▸ **Problem to work on**
Please copy everything from the line containing "Image resolution: width=1000" down to the line containing "tap(405, 67)" in the records below, replacing "heading" with "title" and keeping all else the same. Leave the pictures out of your answer.

▸ **Extracted information**
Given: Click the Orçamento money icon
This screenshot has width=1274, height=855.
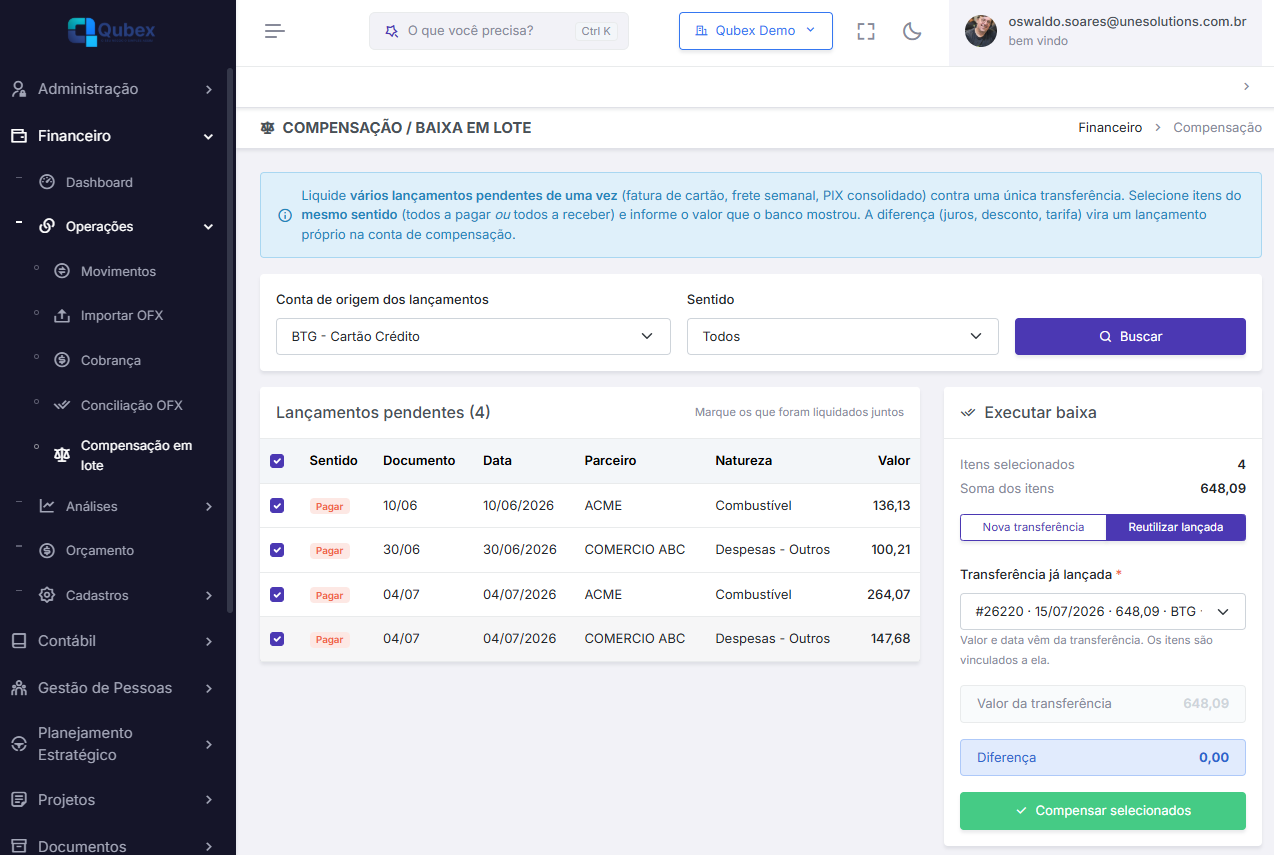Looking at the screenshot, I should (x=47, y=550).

--

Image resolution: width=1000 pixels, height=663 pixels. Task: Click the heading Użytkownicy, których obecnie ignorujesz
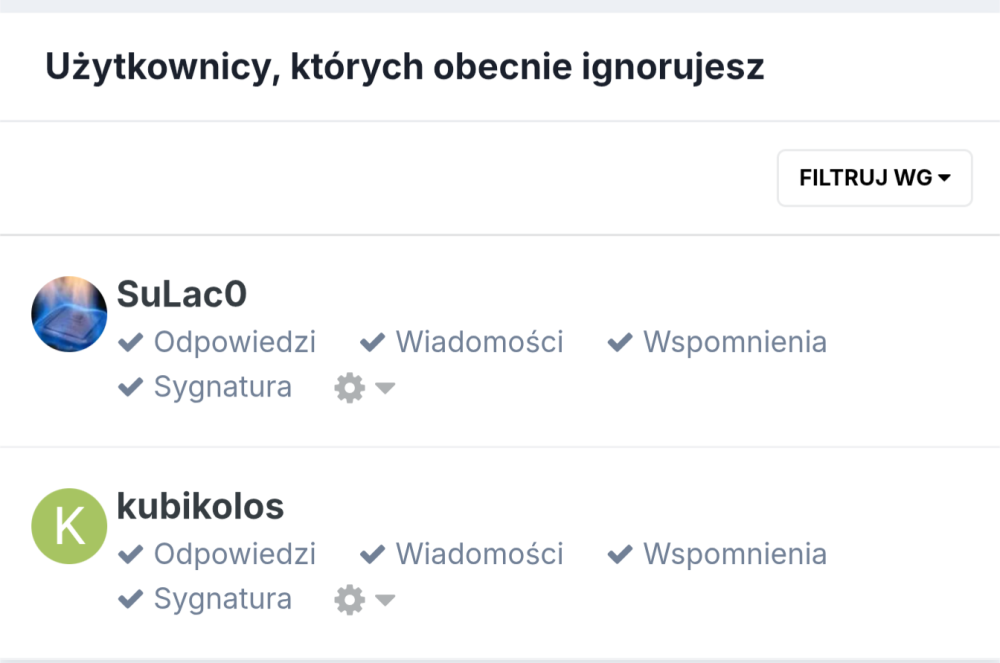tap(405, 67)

▸ **Response to this task**
Image resolution: width=1000 pixels, height=663 pixels. Task: Click the title Użytkownicy, których obecnie ignorujesz
tap(405, 67)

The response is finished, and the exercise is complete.